_YOUR OBJECTIVE_
Reproduce word for word, from the entries below, the line with "For every named", the line with "Kontak Kami", and every line between them, and nothing more.

_GIVEN RECORDS_
----
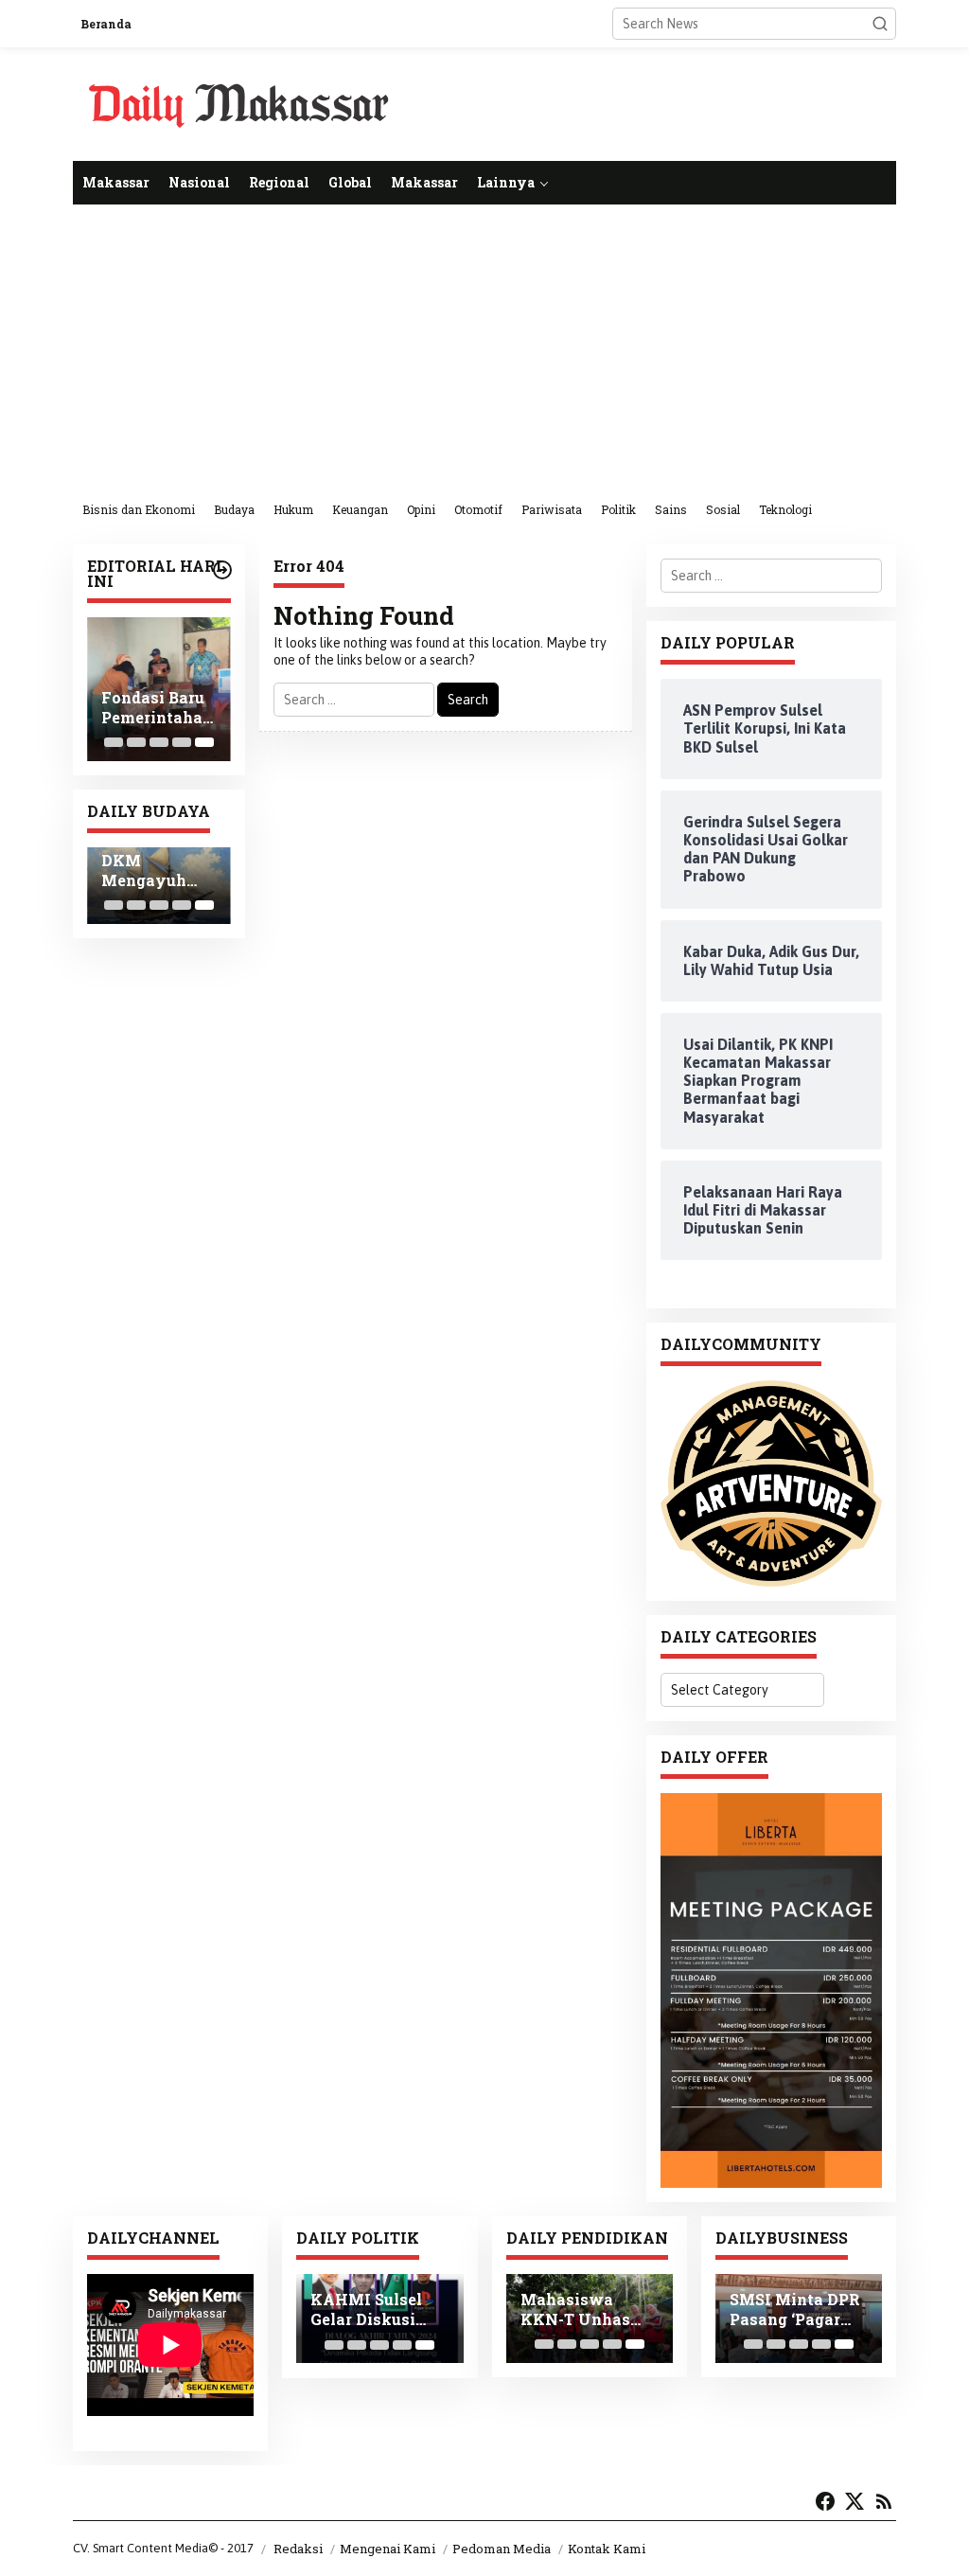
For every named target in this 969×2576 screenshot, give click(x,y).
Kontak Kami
----
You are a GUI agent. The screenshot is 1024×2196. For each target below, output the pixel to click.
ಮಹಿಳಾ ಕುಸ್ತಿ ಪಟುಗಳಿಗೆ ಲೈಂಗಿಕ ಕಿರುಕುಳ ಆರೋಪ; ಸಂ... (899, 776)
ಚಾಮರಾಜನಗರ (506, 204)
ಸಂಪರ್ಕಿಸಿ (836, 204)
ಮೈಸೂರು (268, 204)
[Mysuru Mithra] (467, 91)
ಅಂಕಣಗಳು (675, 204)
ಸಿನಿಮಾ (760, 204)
----
_SOLUTION FOR THIS PROBLEM_
For every named target in this 969×2576 screenshot, give click(x,y).
Kontak Kami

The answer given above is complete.